Screenshot of my Fantastical calendar for April 9, 2021, with the event of the AAN workshop selected and a link to the working document for the event.

Practice what you preach

The "Send later" button on the outlook web interface. A dropdown menu on the send button bring up the option to "Send later."

As a dean, I make every effort to practice the habits of communication for which I advocate. Specifically, I am intentional about not emailing or sending Team messages after work hours or on the weekend unless it is absolutely necessary.

For the past two years, I have been using the Outlook web interface as my main desktop email client, relying on Outlook for iOS on the phone. As surprised as I am to have embraced the Outlook webapp, two elements have been important to me. First, I have enabled the use of Gmail shortcut keys on the Outlook for web interface. This has increased my efficiency greatly, since I have long used Gmail shortcuts. Second, and more importantly, the web interface has the Send later option built right into the dropdown menu of the send button. This allows me to send email during regular business hours even if I myself am answering email off hours.

The “Send later” feature has allowed me to process email when it is most convenient for me, while returning messages to colleagues during appropriate business hours.

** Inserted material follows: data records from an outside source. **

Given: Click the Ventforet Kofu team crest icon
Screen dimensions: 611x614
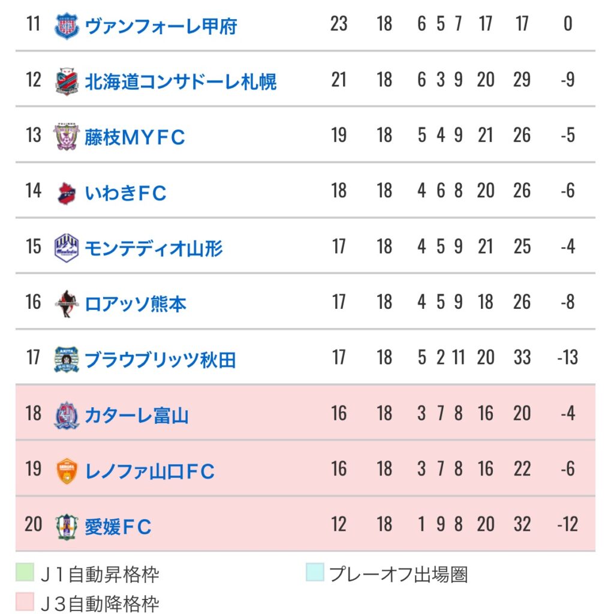Looking at the screenshot, I should [x=67, y=26].
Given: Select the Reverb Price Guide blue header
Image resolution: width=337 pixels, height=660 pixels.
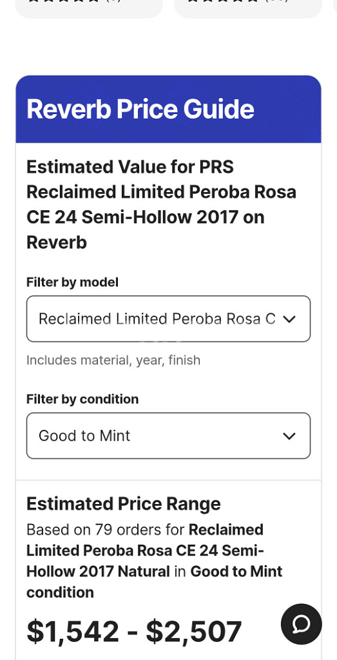Looking at the screenshot, I should point(168,109).
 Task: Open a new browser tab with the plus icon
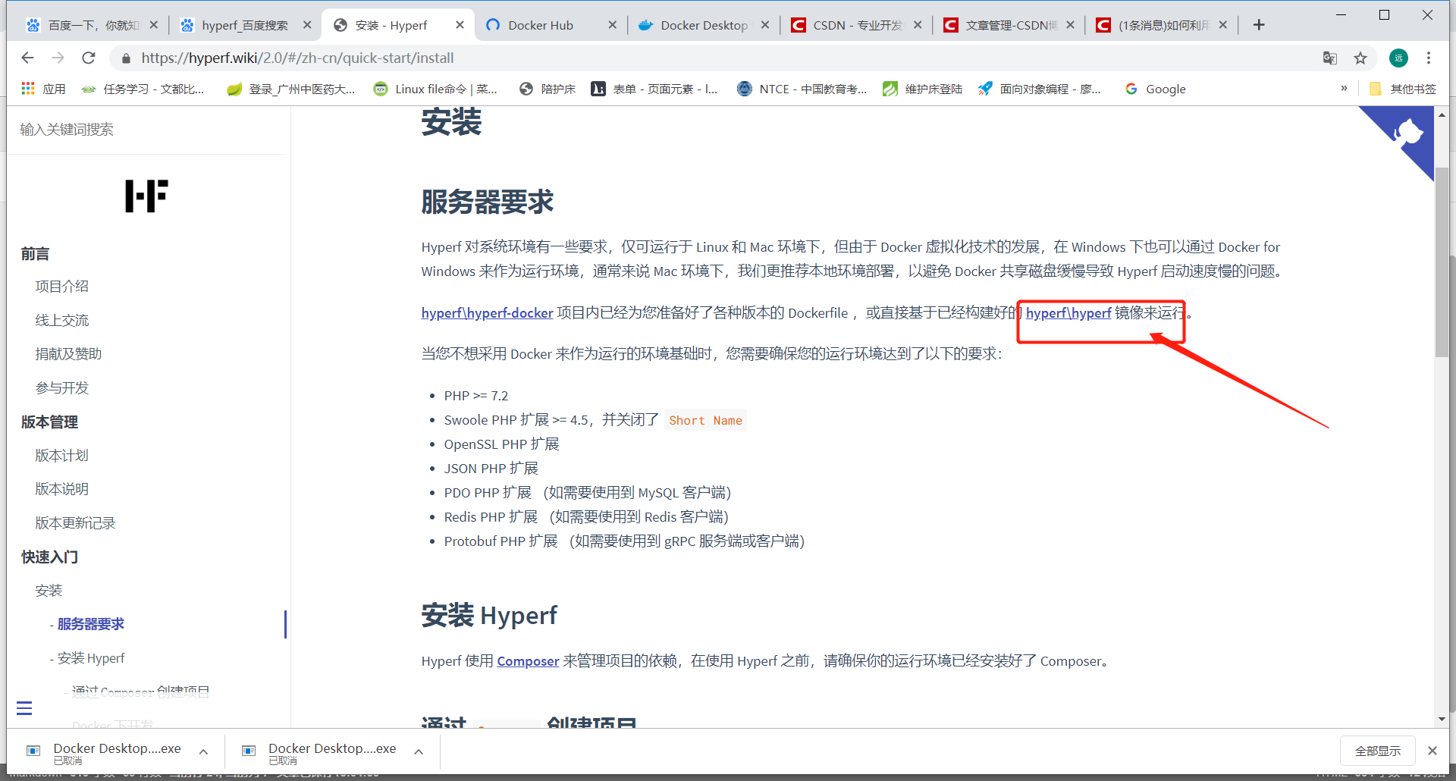pos(1259,24)
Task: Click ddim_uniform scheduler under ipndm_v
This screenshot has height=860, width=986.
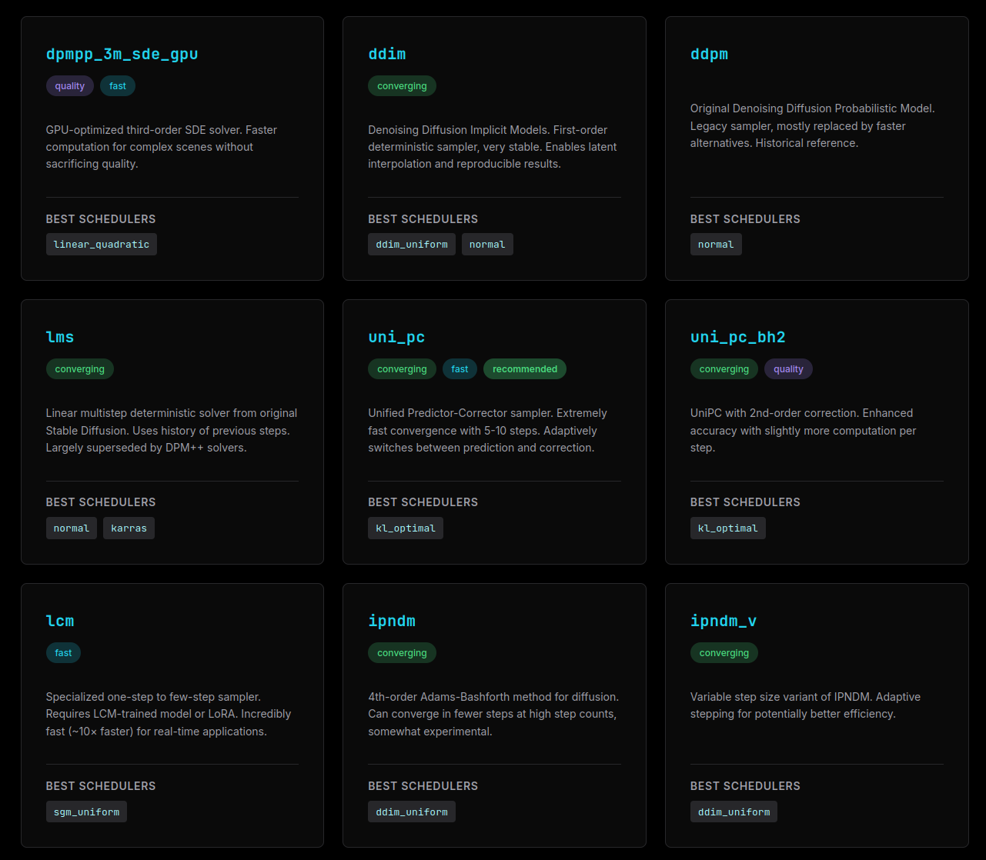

In this way, I reinforce my expectation that staff and faculty take time away from work to focus on activities that are important to them.

In addition, I am always mindful of not sending too much email, recognizing that email is already relentless, and I don’t want to further exacerbate the problem. I turn communication to Teams whenever possible, and certainly whenever there is a document on which a group of us are working. It is a complete waste of time and energy to continue outdated practices of downloading, editing, adding your initials to the latest version, and returning documents to colleagues for revision. Instead, set up a quick Teams chat and add the document to the chat so you all can edit it online. Not only will you have simplified your work by focusing on a single document, that document’s revision history will be saved, so anything that needs to be retrieved will be readily available.

Ever Evolving Process

Reflective habits of time management require ongoing attention, refinement, and revision. This post captures a moment in time and a set of specific tactics and practices that work for me now given my leadership roles and the evolving technologies. While the basic principles of self-reflection, values alignment, and adopting a holistic approach endure, the processes and practices will continue to evolve and develop as I continue to find pathways of meaningful work.

If, as Katherine May emphasizes, wintering is the crucible of the life cycle, the current pandemic is a crucible for our work-life cycles. The reflective practices of intentional work we have learned over this difficult year of “wintering” may have a powerful transformative effect if we are able more effectively to do the right things, in the right ways, at the right time.

Some Resources

One Comment

  • Lizz Huntley says:

    Hi Dean Long – I’m a fellow in the 2021 COLA program, and I came to your blog from the Reflection workshop you lead. I just wanted to thank you for taking the time to put your thoughts onto (digital) paper. We don’t have very many models in academia for how to live a balanced life that allows you to thrive in both your work and home environments. I find your quest to maximize the “meaningfulness” of any engagement to be a really powerful tool, and one that helps me see how one’s core values can be lived both in work and at home.